Exclude the pictures. Transcribe, exactly as written, the lines from the one with "Task: Open Add Data Definitions" through the end of the entries below.
___ DATA TO PROCESS ___
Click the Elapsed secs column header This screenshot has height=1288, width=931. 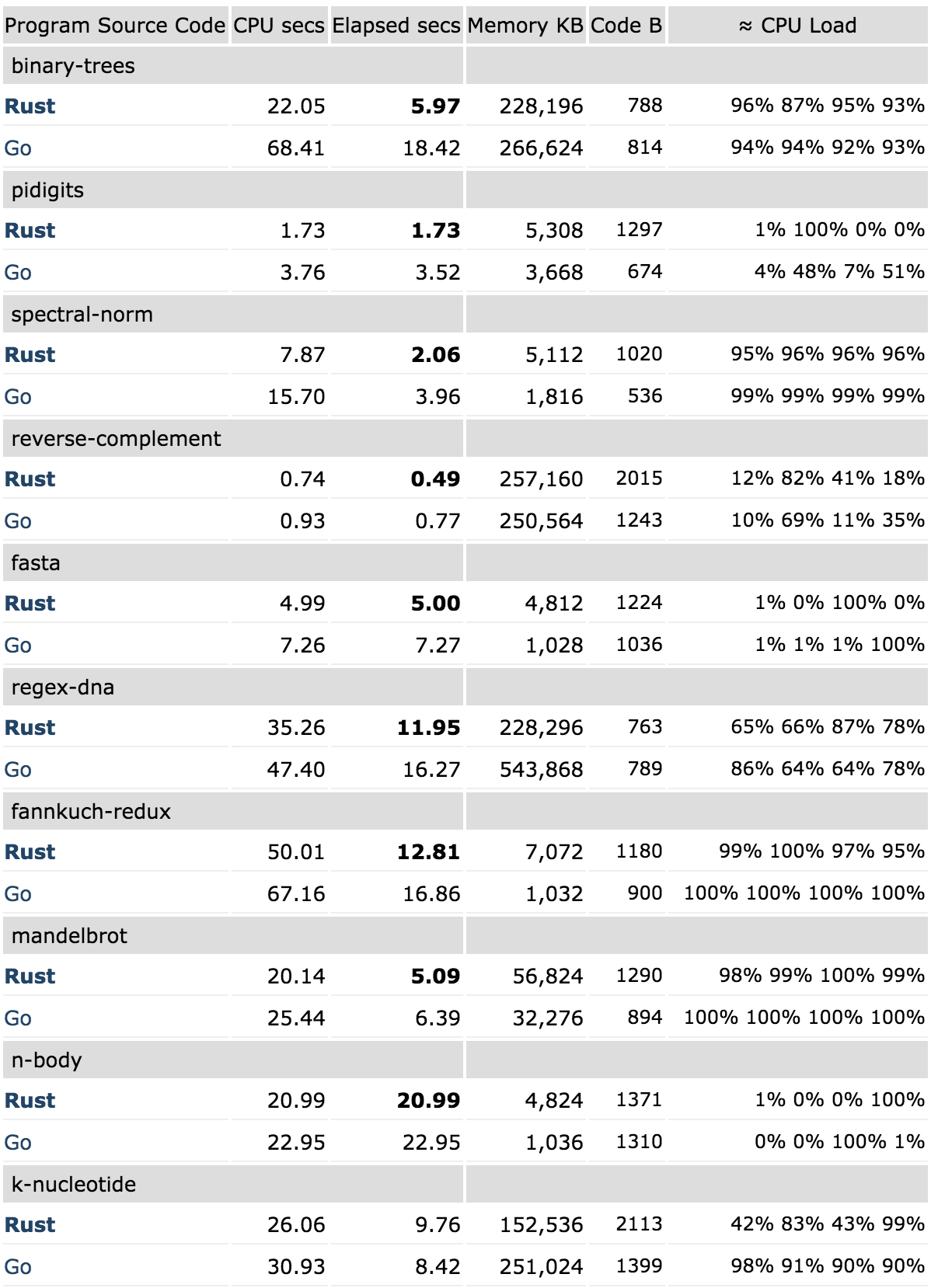(396, 26)
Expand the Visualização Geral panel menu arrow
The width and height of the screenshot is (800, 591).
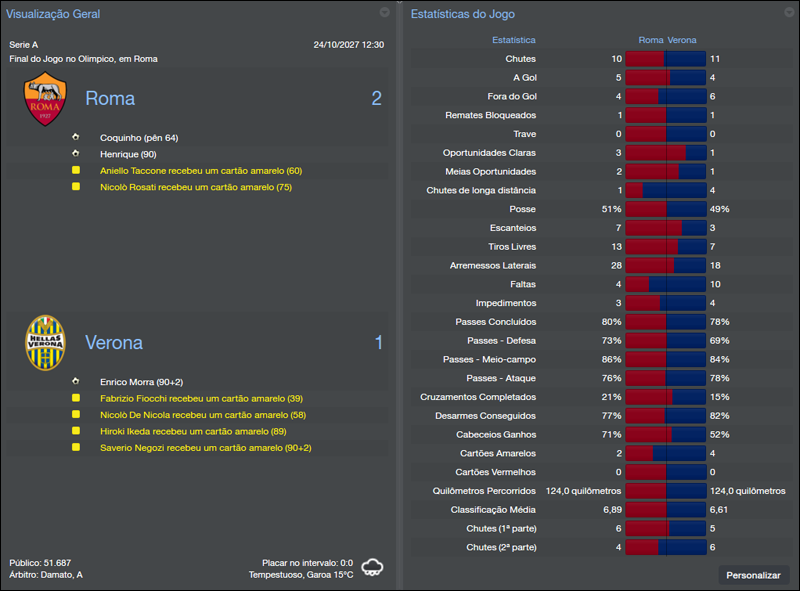coord(384,13)
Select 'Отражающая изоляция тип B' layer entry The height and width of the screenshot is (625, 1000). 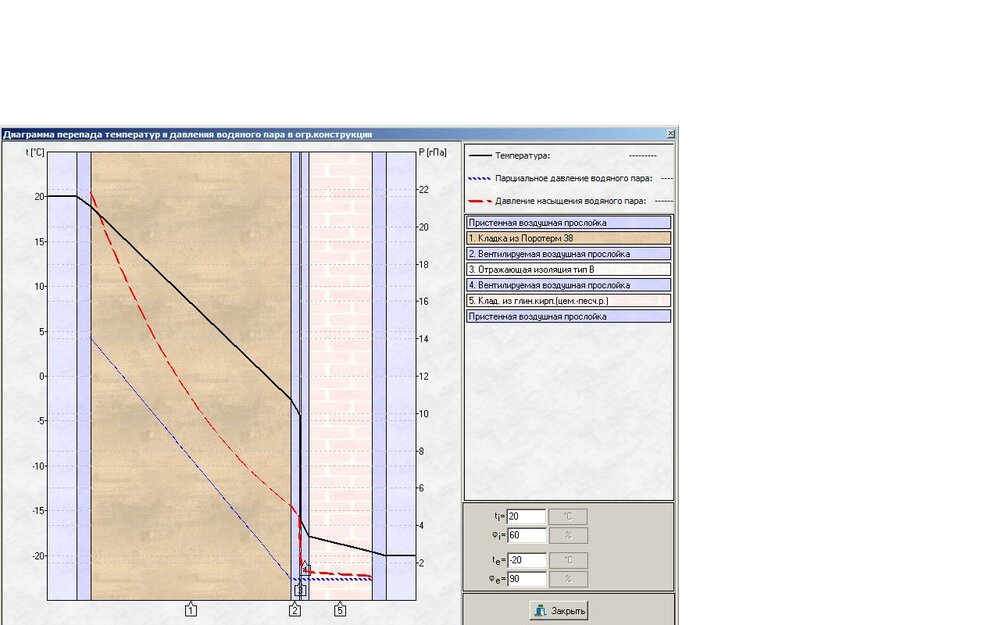point(567,269)
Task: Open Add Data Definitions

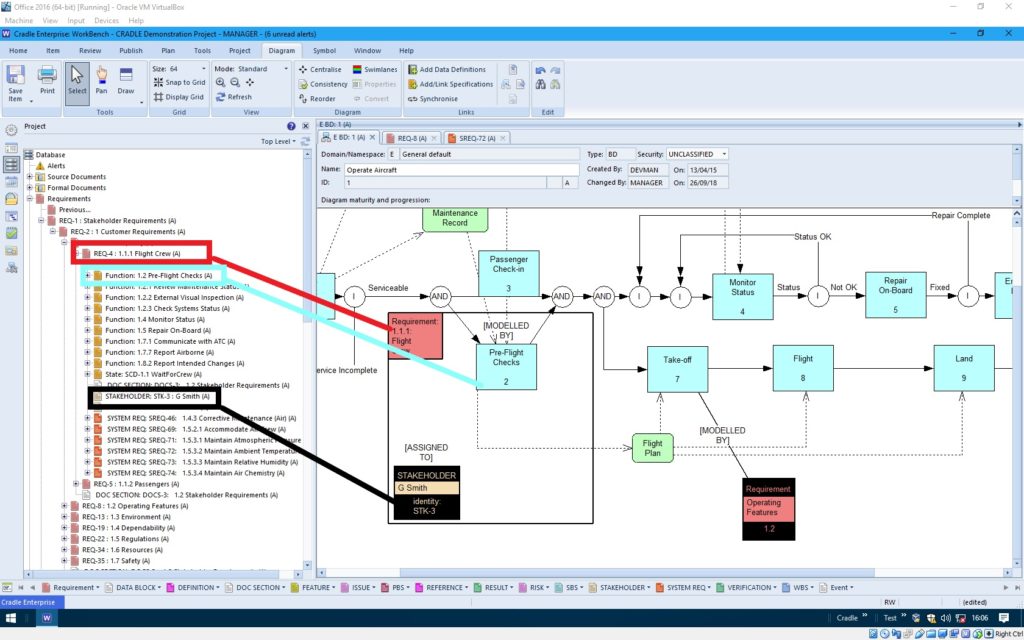Action: (446, 70)
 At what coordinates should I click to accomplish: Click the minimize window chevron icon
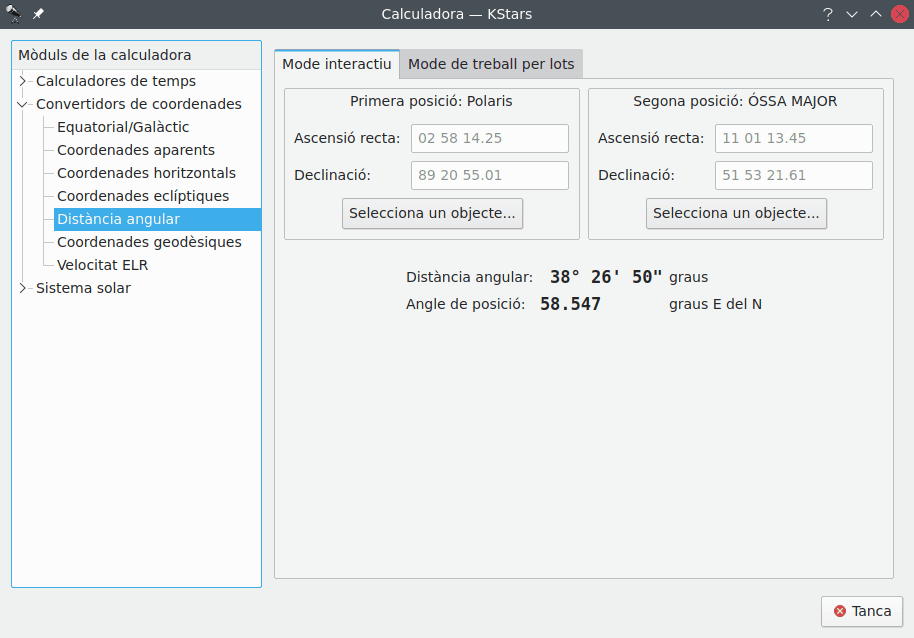852,14
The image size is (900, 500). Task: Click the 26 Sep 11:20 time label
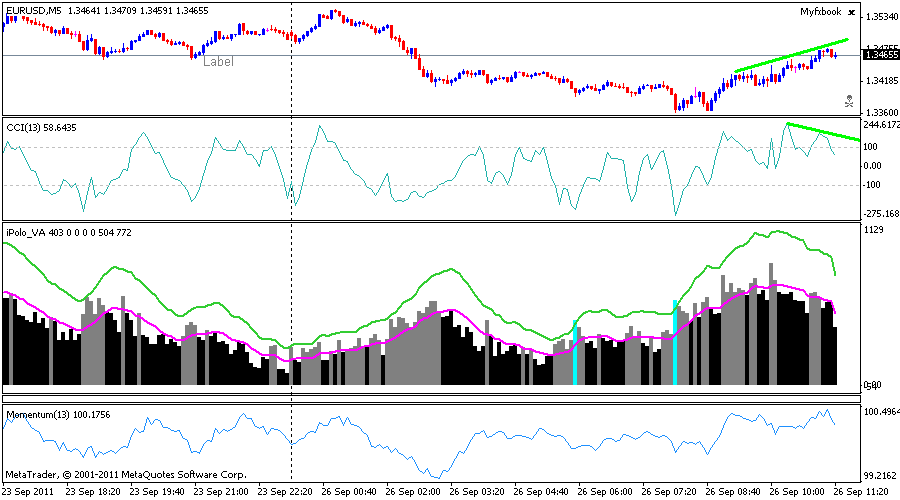pos(866,491)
___
EXERCISE RESPONSE:
Task: Open Add Data Definitions

Action: (446, 70)
 At what coordinates should I click to accomplish: Click the minimize window chevron icon
852,14
The image size is (900, 500). Task: Click the 26 Sep 11:20 time label
pos(866,491)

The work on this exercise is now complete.